Moments earlier, Council passed a resolution calling for Van’s release and for the state legislature to champion welcoming policies for immigrants. Van, the son of refugees from the Cambodian genocide in the 1970s, was born in Thailand and has lived in Philadelphia since he was about four years old.

He has been fighting the government’s attempts to deport him to Cambodia or Thailand since 2021. His lawyer has said Thailand would not take him, and that Van would face torture if sent to Cambodia.

Following the vote, O’Rourke and fellow Councilmembers Rue Landau and Curtis Jones Jr. joined immigration rights activists outside Council chambers.

“Tens of thousands of our neighbors are directly impacted by unjust detention and deportation policies,” he said. “This is not an isolated issue.”

Landau also called Van’s detention unjust, calling for ICE to release him. “He should not be detained there.
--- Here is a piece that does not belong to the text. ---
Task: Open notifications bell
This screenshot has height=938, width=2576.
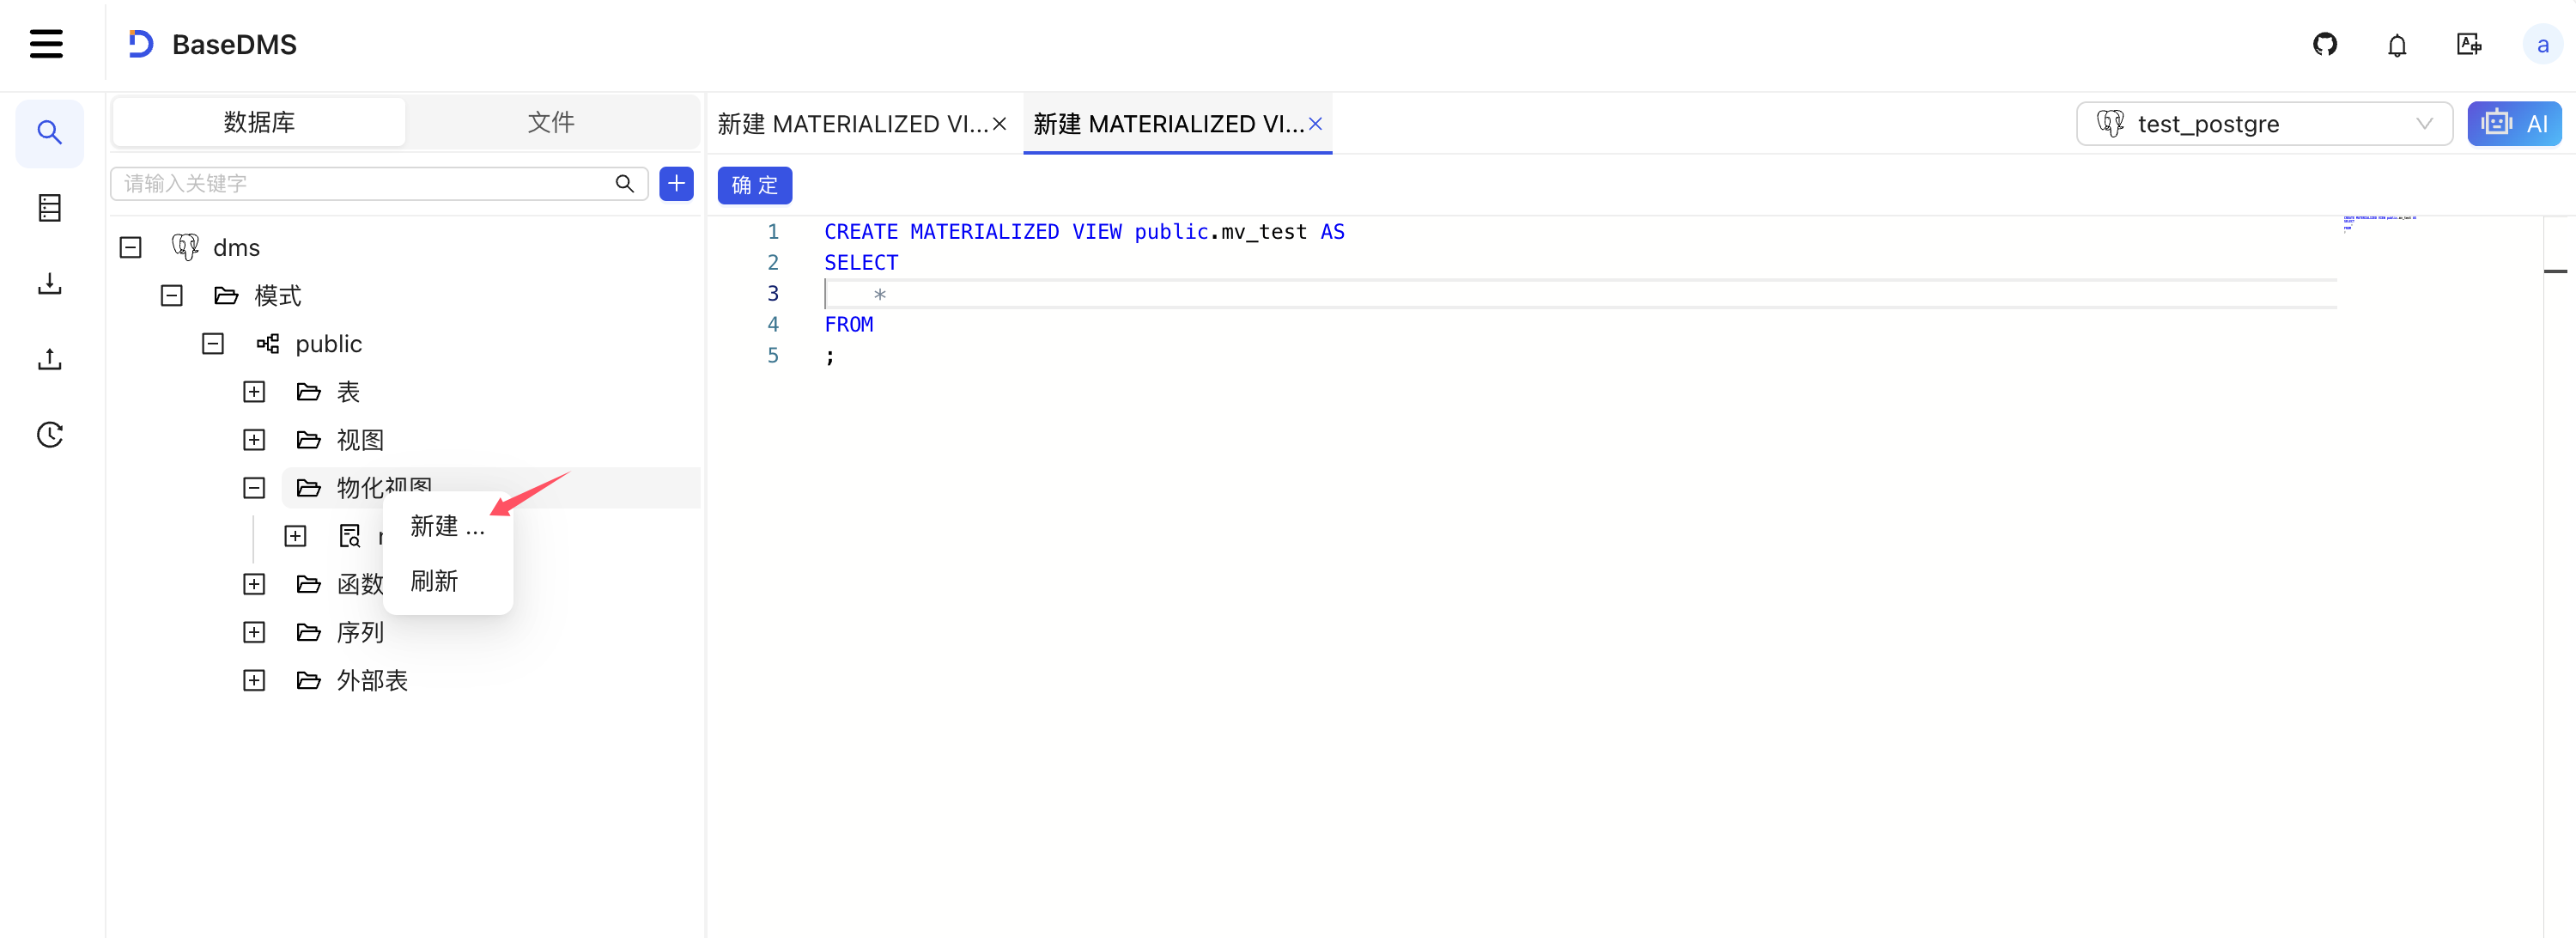Action: (2397, 45)
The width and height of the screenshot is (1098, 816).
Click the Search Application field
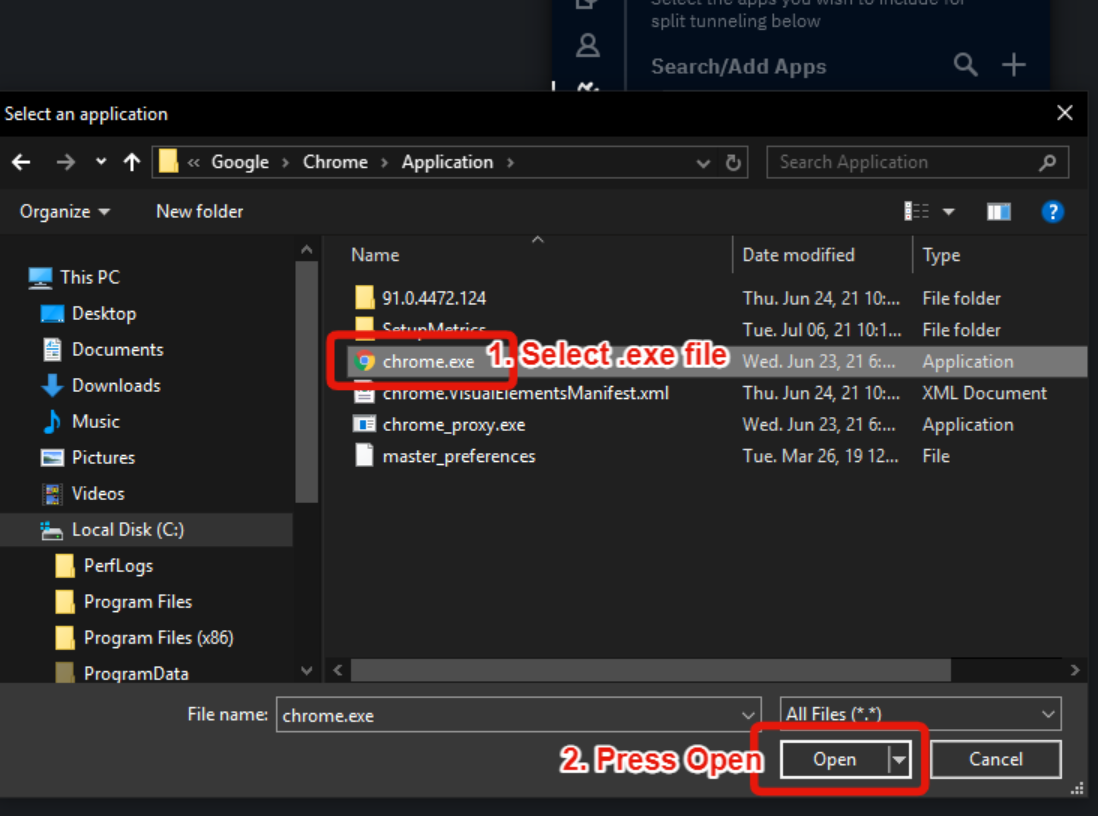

He should not be sent to Cambodia, a place where he has never lived,” she said. “He belongs here in Philadelphia with his community.”

A drug dealing conviction when he was young blocked Van’s path to citizenship. He later served prison time on another conviction.

Jones, however, said Philadelphia is a city of second chances. “We are all for one because people deserve a second chance,” he said.

Supporters, like Van Sam of nonprofit Vietlead, said the threat of deportation is a punishment that never goes away.

“Punishment for these folks … looks like the anxious late night call about their upcoming check in with ICE, their sleepless night that follows the 13-hour work day the next morning because they need to make money to renew their work permit every year,” he said. “ICE continues the trauma that they experienced growing up in refugee camps.”